No cool da cultura 1
Não precisamos mais de definições, mesmo que o sujeito se defina como indefinido, quando não sabe definir ou indefinir ele diz que é cool. Assim não se passa por burro e acaba não definindo nada. Não corre o risco de definir e ser chamado de uncool. Cool pode ser tudo: eu, você, nós, vós e eles. No narcisismo e individualismo que nos cerca, é preferível que eu seja cool e você uncool. Diz que existe um jazz cool, dizem que a bossa nova é cool, que o roquinho que muitos adolescentes fazem é cool, existe até arrocha, funk e axé cool!
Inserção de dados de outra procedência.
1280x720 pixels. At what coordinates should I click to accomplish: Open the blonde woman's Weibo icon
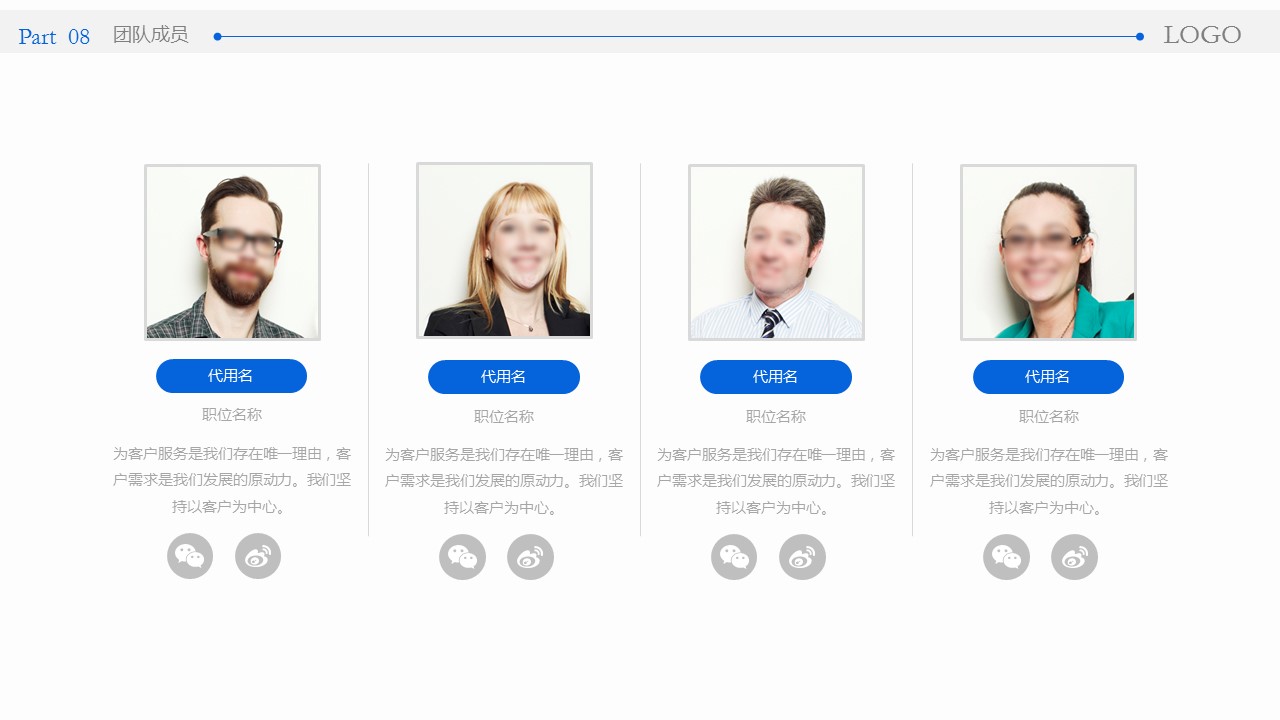pyautogui.click(x=530, y=557)
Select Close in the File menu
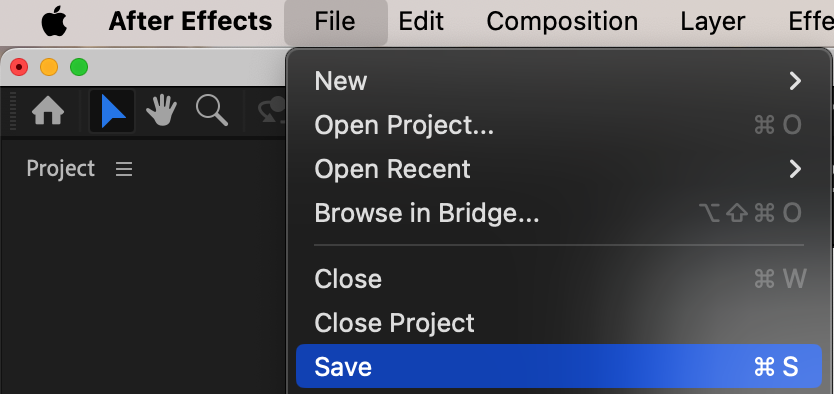Screen dimensions: 834x394 click(x=558, y=279)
Então tá: vivemos em um mundo cool.
Como não poderia deixar de ser, a cultura hoje em dia também é cool. Lembremos que o conceito de cultura é amplo e rende pano pra manga. Pelejar sobre esse conceito rende inflamados discursos e intermináveis algaravias. Diz que cultura pode ser tudo, desde os templos da Igreja Universal ao hábito despudorado de botar o pau pra fora e mijar nas calçadas. Voltando ao conceito de cool: o Office 2007 acabou de me corrigir. Escrevi mijar e ele sublinhou de vermelho, sugerindo uma palavra mais cool: urinar. Mas eu quero ir pro inferno (aquele tragicômico criado pela Igreja) então escrevi mijar mesmo. Escrever errado na internet também é um traço cultural, como falar alto ao celular, assistir a telenovelas, deixar a TV ligada apenas por hábito para espantar a solidão, tomar cerveja, mesmo que você não goste da bebida, ler pouco, falar errado, as procissões, o chamado sincretismo religioso, se é que existe mesmo, e até essa dúvida em saber se existe mesmo ou não um sincretismo religioso no Brasil pode ser um traço cultural. É um caldeirão, um bolo doido. Sabemos de sobejo que não sabemos nada! Então muita gente confunde o conceito de arte com o de cultura. O conceito de cultura é maior que o de arte. Contém e não contém, lembra? Eu creio que outro traço cultural é o fato de os gestores da cultura do país, estados e municípios nada entenderem dela. Batem-se feito peixe fora d’água. Afogam-se com oxigênio. É uma confusão danada! Ou entendem, mas precisam manter o status quo do sistema, da burrocracia e do empobrecimento mental de todos nós.
Na parte que me toca, o teatro, é fundamental que esse tipo de imitação permaneça assim, artesanal, feita para poucos, um das poucas figurinhas premiadas nos milhões de possibilidades. É fundamental que a arte teatral para essa gente continue sendo desse jeito, assim a manipulação e o empobrecimento cultural, social e mental do povo (nós) continue a todo vapor. Fazemos arte para as classes privilegiadas, por motivos econômicos ou por causa de nossa cultura. As políticas públicas continuam pífias. Não sei falar de editais, de percentuais, de balcões, de panelinhas, sei que no fim das contas as pessoas continuam sendo privadas dos bens essenciais como a arte, a meu ver tão importante quanto a saúde e a educação. Para dizer a verdade arte e educação caminham lado a lado. A saúde vem de roldão. Mas os gestores públicos, ratos de esgoto, sendo bem injusto com os ratos, pois eles têm uma função, os gestores públicos calhordas preferem manter a superficialidade cotidiana. A sofreguidão das coisas mornas, as pessoas como zumbis na frente da televisão assistindo aos noticiários meia boca e as telenovelas com seus diálogos rasos; os programas dominicais escolhidos com o dedo sujo de bosta; os filmes comerciais dos grandes cinemas do mundo plex; as frases tolas do twitter ou as perguntas vazias do formspring; o mais novo velho aparelho celular; a mais nova velha promoção; a mais nova velha saga literária que vira saga cinematográfica; o mais novo velho pedófilo acima de qualquer suspeita; o mais novo jogador de futebol estrela em ascensão e símbolo sexual; a mais nova velha celebridade; a mais nova velha capa de revista com sua mais nova velha buceta e mais nova velha bunda; a mais nova revelação gay; o mais novo velho toque de celular; o mais novo velho recurso do Orkut; o mais novo velho programa polêmico que traz a verdade nua e crua do subúrbio; o mais novo velho traficante dono das bocas daquela cidade; o mais novo velho prefeito imoral, idiota e corrupto. E por aí vamos.
A bem dizer da verdade, e seguindo o conceito do inconsciente popular, a verdadeira arte e a verdadeira cultura são uncool. Porque tem o poder de transformação, porque se aprofunda, vai ao fundo do caldeirão, porque modifica e como diz o Zé Celso, sobre o teatro, descoloniza o corpo já colonizado. Cool é o mundo que vivemos, é o nosso cotidiano pobre e medíocre. E vamos que vamos.